If it is drywall I would still tape it minus the screws but that's just me. I ASSumed it was plaster because of the age of the house. I have never tried the construction adhesive fix, I may give it a shot sometime but I personally have never caulked a crack in drywall or plaster that didn't open back up within a few months.Here is an article that may help you stop the "ghosting" from reoccurring.Good luck. http://articles.latimes.com/2010/jun/20/business/la-fi-inspect-20100620


----------



## joecaption (Nov 30, 2011)

Why not have someone in the attic hold down a strip of plywood over that crack and add some screws from below to keep that crack from moving before trying to repair it from below it.


----------



## ltd (Jan 16, 2011)

ok here's what I think:huh:. If you can put a couple of screws up there and catch a rafter good. If not I don't think its a big deal ,but with out being up close and personable who knows? anywho:huh: get a mini roller and a small tub of joint compound. mix in some water to thin it out a little, then roll compound over the crack. But keep it small don't make a mountain out of a mole hill. Finish off with some flat ceiling paint Bing bang boom done. p/s you know what? caulk  on the crack is not a bad idea either.


----------



## ToolSeeker (Sep 19, 2012)

OK my $.02 worth first determine if it is drywall or plaster, if plaster drywall screws will probably not work unless you put those little plastic circle things on them. Chaulk will work for the crack as long as it's repaired so it doesn't move anymore. As far as the texture you could probably re-texture one the existing with something like a knockdown. Or a lot of scraping and sanding and a skim coat, then prime and paint. Neither a fun job. You may want to look at this for the crack it's new I think, I've used it a couple times and was pleasantly surprised http://stepsaverproducts.com/Stress...2DA1198438393F8022585E1F784F6C77.qscstrfrnt06


----------



## MsKitty32 (Jan 24, 2013)

Upon further inspection of this crack...

1) It is def drywall.
2) The crack is pretty much along the wooden beam of the ceiling - so I am throwing out my idea that someone stepped on the actual ceiling while they were in the attic. It actually looks more like they stepped on that beam (close to where the crack is I am thinking) and for some reason it cracked the drywall. Would that happen? Or better yet, should that happen - stepping on the beam and cracking the drywall piece nailed to it? Again, no other cracks in the ceilings in any other rooms. And we have been up in the attic on numerous occasions walking around on the beams checking things out and no other ceiling cracks have come about. 
3) I am attaching three more pics. In the first - hopefully you can see the ghosting - you shoud be able to see that the cracks runs right along the beam or pretty darn close. The second pic shows the part of the crack that deviates from the straight line of the crack. I just wanted to make sure everyone saw that it isn't just a straight as an arrow crack here. I wasn't sure if that would change the way to fix it.
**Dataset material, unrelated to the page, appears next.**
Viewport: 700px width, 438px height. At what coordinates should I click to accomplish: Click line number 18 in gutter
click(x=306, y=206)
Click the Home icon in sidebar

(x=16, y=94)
And third picture, is the entire crack again in a pic I just took.
4) I am wondering if it would be wise to try to find that beam - that may sound stupid - bc who wants it to crack more but I am pretty sure now this beam isn't directly below the vent on the outside wall. In fact, this crack is on a beam that is just to the one side of the center beam we walk on up in the attic to go from one end of the house to the other. So, I am wondering if the sucker won't crack more if we have to go up in the attic to walk along that center beam. I cannot say with 100% certainty that since we noticed the crack and after having been up in the attic walking around that the crack hasn't lengthened. I don't think it has BUT I can't say for sure. I guess I could put pencil marks on either end and see if it lengthens.
5) I was going to attempt to fix the crack by employing three methods everyone mentioned....screwing if it is close enough to the beam to screw it into the beam....caulking the crack....and possibly then taping and mudding. However, I need to sand the area around the crack baby butt smooth before I tape and mud right?
6) With regards to using BIN on the ceiling - and yes I was going to slap that stuff on the entire ceiling - is the BIN itself designed to cover the stains? I know it seals everything down but I have never opened a can of BIN and wasn't sure if it was white. My thought was that after I applied the BIN - not sure how many coats - that I wouldn't see the ghosting anymore before I put on my two coats of flat ceiling paint.
7) Finally, what particular pattern do I roll the paint on with for the ceiling? In the typical W pattern or it is different for ceilings?


----------



## cdaniels (Dec 27, 2012)

If you tape and mud you need it smooth at least a couple inches around the patch so you can get it smooth over the tape.Then you can texture it with compound after it's dry.After the ceiling is fixed a coat of BIN and 2 coats of flat ceiling paint and it will look nice.Roll it the same as you would do a wall all in the same direction.You will need to stop the cause of the "ghosting" though, or it may happen again.


----------



## jsheridan (Jan 30, 2011)

MissKitty, please, listen to me. We spend hours on this forum discussing dealing with and recreating texture, and I think the tone of those discussions is pessimistic. No offense but texture recreation is difficult for pros who work with the tools everyday let alone for a homeowner. 
That crack looks to be about 16-18 inches long, so by the time you get done patching it with tape, to effectively feather it out, the whole patch should be about 12 wide and 24+ long. If you can't effectively reproduce that texture, perfectly, you'll have a one by two foot defect on your ceiling, instead of that little crack. And that will be after hours and hours of frustrating effort, trust me.
That little crack, which doesn't look like a typical stress crack to me, will be practically invisible in the scheme of things. Work some caulk into the crack and use some to soften the ridge, let it dry, roll the BIN, roll two coats of flat and that won't be an issue. If it opens a bit later on, just put a little more caulk in and touch it up. Please, again, don't make a mountain out of a mole hill. 
A full out tape and mudding for that crack is unnecessary and will be a mistake. 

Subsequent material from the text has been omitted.